Гремели тулумбасы, из Спасских ворот разъезжались бояре — кто в каптане, кто верхом, бежали впереди скороходы, разгоняли народ. Стрельцы бердышами отдавали честь, стальные топоры сверкали зеркально. Стаи голубей носились невысоко, то взмывали, то падали в толпу: голуби расхаживали между людей, заходили, подлетывали в лавки, ворковали, гулили, клевали овес. Купцы в теплых шапках, шубах, рукавицах толкались у ларьков, то выкидывая, то убирая с прилавков пестрый товар. Под самой Кремлевской стеной торопливо стучали топоры — чья-то благочестивая душа спешно ставила церковь-обыденку, начали утром, а теперь уже крыли крышу, и крестовые попы бродили около наготове: а может, позовут освятить, можно заработать алтын… Двое земских ярыжек в смурых кафтанах с буквами на груди «3. Я.» волокли на веревке татя[50] в Земский приказ, что у Воскресенских ворот.
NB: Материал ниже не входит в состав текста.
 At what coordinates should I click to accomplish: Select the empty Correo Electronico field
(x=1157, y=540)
У гостиницы на крыльцо с крыльца шло много приезжих, хлопали двери, то и дело вылетали клубы пара. В бревенчатом чистом помещении сквозь слюду вычурных окончин хлестало солнце, стоял пар от ествы, за паром теплилась лампада пред большеглазым Спасом нерукотворным. Под образом большой прилавок, заставленный всякой ествой — вилки соленой капусты в подсолнечном, конопляном масле, соленые огурцы, грибы всех сортов, лук, чеснок, звенья соленой и отварной рыбы, пряженцы, пироги, оладьи. Пост!
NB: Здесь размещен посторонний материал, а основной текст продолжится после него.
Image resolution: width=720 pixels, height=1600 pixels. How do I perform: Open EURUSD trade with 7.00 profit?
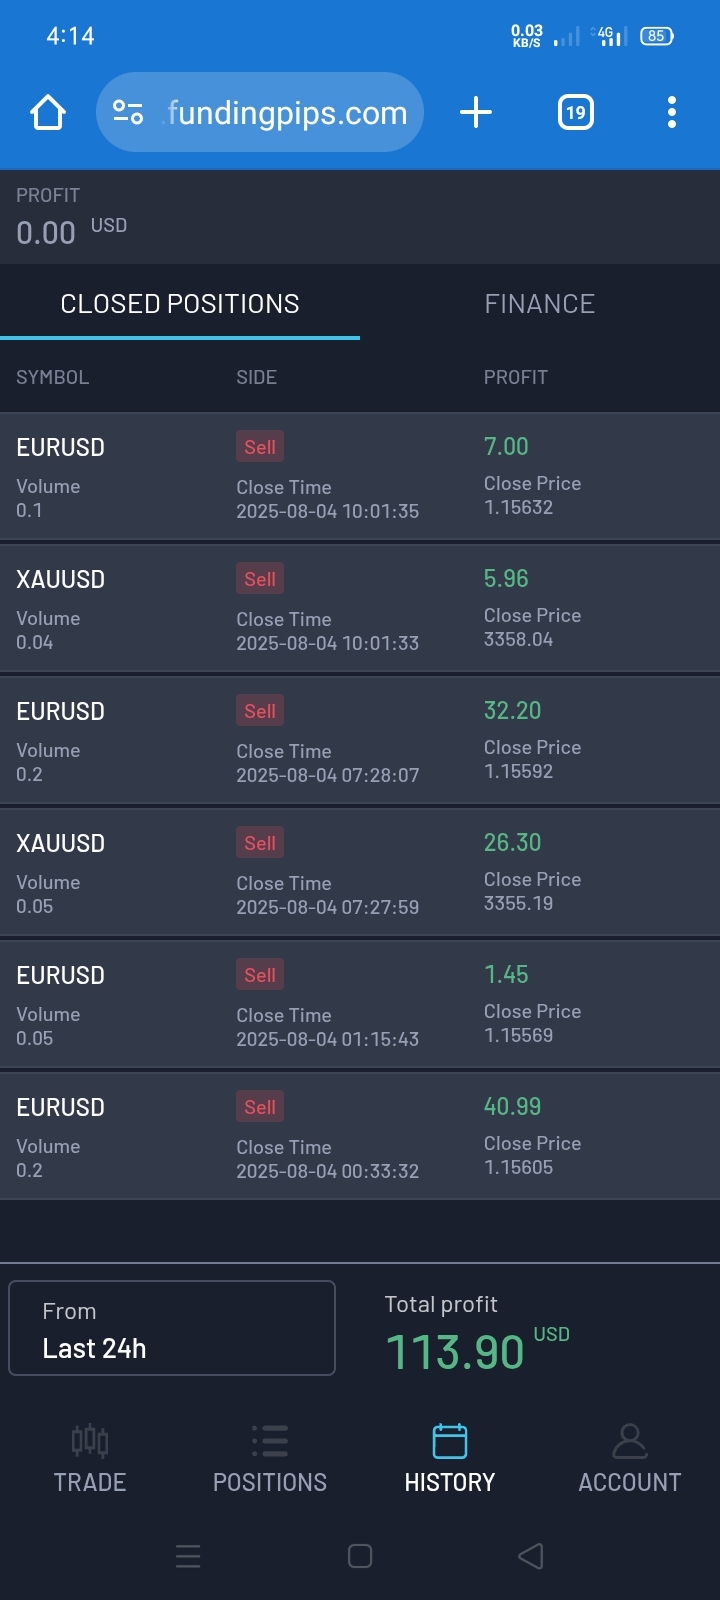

За прилавком на высоких полках стояли целым набором сулеи, сулейки стеклянные с настоянными разноцветными водками, внизу бочонки с водкой, бочки с пивом. К полкам подвешены ковши, на полках собраны стеклянные, оловянные стопы и стопки, братины оловянные и деревянные; глиняные, оловянные, крашеные деревянные чашки для еды. И зорким оком смотрел за своим хозяйством, покрикивал на слуг, вихрем носящихся по избе, круглый как шар, целовальник[51], лысый, чернобородый, в красной, низко подпоясанной рубахе.

Поперек харчевни крыт скатертью большой стол, за ним на длинных лавках сидели посетители, громко, непринужденно разговаривая. Столы помене, обставленные лавками, стояли по всему помещению. Над одним из столиков, у окна против Василия Блаженного, поднялся Грачев, замахал короткими ручками.